• **WHAT YOU HAVE TO DO**
Would you reproduce, without any alteration, the lines from the opening line of the entries through the line that has "This screenshot has width=833, height=379." in it?

• **GIVEN INFORMATION**
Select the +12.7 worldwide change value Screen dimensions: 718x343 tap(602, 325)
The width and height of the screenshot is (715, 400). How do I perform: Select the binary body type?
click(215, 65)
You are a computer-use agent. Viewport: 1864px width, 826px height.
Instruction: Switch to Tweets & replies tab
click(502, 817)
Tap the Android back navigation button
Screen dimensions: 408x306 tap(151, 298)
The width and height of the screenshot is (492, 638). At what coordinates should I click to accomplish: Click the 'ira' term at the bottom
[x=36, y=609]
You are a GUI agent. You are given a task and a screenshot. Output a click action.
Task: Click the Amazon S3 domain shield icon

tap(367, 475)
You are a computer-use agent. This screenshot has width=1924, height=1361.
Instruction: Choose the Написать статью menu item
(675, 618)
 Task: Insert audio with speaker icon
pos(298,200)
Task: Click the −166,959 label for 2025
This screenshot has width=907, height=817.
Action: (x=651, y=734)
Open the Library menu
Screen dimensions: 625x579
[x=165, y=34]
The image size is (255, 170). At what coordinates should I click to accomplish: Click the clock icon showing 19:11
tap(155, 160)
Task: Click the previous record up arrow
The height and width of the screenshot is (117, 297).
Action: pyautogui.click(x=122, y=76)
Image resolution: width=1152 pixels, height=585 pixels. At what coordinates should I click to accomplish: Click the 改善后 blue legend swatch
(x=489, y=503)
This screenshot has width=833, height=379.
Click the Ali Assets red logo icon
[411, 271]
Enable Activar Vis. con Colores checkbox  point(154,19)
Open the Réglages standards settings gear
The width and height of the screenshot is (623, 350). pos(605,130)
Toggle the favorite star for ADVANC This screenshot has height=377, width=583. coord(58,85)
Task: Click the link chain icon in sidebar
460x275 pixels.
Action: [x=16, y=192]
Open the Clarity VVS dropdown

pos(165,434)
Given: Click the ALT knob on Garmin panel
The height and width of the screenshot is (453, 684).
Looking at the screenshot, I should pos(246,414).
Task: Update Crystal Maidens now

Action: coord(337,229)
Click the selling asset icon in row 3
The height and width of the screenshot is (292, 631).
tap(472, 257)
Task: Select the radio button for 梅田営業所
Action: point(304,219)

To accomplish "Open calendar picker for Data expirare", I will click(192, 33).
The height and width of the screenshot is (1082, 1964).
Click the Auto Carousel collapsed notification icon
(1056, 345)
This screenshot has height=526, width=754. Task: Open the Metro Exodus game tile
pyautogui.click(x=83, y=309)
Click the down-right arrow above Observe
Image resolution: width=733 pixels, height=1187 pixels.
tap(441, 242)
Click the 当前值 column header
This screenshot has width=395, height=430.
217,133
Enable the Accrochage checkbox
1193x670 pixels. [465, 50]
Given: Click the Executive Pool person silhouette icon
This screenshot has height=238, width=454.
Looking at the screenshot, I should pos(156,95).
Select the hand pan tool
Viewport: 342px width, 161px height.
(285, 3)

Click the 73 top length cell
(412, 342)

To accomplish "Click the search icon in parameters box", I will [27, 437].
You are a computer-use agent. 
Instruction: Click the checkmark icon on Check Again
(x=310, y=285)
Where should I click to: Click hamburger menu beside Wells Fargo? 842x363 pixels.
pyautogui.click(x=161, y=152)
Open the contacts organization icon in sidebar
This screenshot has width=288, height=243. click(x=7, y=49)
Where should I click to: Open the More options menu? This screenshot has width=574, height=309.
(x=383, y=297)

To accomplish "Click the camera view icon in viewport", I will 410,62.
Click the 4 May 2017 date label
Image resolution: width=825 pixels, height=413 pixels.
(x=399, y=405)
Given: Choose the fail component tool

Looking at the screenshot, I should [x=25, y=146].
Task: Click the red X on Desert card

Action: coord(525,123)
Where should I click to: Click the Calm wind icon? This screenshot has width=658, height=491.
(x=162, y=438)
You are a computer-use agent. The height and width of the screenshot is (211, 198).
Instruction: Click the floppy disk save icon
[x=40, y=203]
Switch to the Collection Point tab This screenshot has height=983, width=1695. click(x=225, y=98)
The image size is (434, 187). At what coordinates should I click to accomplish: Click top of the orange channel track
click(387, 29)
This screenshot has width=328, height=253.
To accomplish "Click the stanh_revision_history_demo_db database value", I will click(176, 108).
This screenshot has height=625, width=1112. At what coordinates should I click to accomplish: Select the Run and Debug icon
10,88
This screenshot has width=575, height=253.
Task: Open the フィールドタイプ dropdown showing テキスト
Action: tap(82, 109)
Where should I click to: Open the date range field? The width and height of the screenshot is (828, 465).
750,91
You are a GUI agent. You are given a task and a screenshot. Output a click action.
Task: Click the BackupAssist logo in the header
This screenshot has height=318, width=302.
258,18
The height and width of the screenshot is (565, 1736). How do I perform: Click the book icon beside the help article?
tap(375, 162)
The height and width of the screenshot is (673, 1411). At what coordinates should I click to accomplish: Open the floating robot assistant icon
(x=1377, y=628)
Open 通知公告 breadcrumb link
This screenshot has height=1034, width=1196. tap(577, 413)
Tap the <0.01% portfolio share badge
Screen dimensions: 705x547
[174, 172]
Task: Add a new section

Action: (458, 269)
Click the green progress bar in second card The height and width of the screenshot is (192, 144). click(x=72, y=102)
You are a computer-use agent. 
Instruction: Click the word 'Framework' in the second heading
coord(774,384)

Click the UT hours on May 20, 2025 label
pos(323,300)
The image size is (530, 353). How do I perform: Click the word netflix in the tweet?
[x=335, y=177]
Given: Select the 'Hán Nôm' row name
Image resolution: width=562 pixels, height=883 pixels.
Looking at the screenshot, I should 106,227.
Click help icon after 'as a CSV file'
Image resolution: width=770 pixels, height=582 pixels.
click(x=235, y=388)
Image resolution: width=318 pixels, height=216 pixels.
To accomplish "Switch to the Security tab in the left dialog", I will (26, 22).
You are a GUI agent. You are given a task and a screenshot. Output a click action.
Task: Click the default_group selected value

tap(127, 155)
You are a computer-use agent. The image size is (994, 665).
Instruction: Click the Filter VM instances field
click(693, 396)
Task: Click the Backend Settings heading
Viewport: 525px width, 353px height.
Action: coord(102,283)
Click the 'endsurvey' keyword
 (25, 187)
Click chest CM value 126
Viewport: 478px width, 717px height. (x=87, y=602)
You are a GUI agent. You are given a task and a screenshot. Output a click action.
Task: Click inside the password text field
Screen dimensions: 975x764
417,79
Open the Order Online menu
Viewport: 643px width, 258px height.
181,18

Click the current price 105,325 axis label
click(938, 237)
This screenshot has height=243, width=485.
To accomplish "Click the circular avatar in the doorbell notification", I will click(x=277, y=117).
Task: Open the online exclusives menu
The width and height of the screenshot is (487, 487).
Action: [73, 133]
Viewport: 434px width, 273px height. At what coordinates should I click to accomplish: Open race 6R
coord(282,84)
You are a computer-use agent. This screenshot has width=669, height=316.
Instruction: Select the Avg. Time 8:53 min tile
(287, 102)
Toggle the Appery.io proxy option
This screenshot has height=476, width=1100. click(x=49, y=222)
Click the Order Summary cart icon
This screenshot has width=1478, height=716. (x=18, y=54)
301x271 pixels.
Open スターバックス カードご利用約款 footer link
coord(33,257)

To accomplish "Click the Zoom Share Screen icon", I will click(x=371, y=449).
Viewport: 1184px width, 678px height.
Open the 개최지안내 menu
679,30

• **OUTPUT FOR THIS TASK**
Select the +12.7 worldwide change value Screen dimensions: 718x343 tap(602, 325)
The width and height of the screenshot is (715, 400). How do I perform: Select the binary body type?
click(215, 65)
You are a computer-use agent. Viewport: 1864px width, 826px height.
Instruction: Switch to Tweets & replies tab
click(502, 817)
Tap the Android back navigation button
Screen dimensions: 408x306 tap(151, 298)
The width and height of the screenshot is (492, 638). At what coordinates should I click to accomplish: Click the 'ira' term at the bottom
[x=36, y=609]
You are a GUI agent. You are given a task and a screenshot. Output a click action.
Task: Click the Amazon S3 domain shield icon

tap(367, 475)
You are a computer-use agent. This screenshot has width=1924, height=1361.
Instruction: Choose the Написать статью menu item
(675, 618)
 Task: Insert audio with speaker icon
pos(298,200)
Task: Click the −166,959 label for 2025
This screenshot has width=907, height=817.
Action: (x=651, y=734)
Open the Library menu
Screen dimensions: 625x579
[x=165, y=34]
The image size is (255, 170). At what coordinates should I click to accomplish: Click the clock icon showing 19:11
tap(155, 160)
Task: Click the previous record up arrow
The height and width of the screenshot is (117, 297).
Action: pyautogui.click(x=122, y=76)
Image resolution: width=1152 pixels, height=585 pixels. At what coordinates should I click to accomplish: Click the 改善后 blue legend swatch
(x=489, y=503)
This screenshot has width=833, height=379.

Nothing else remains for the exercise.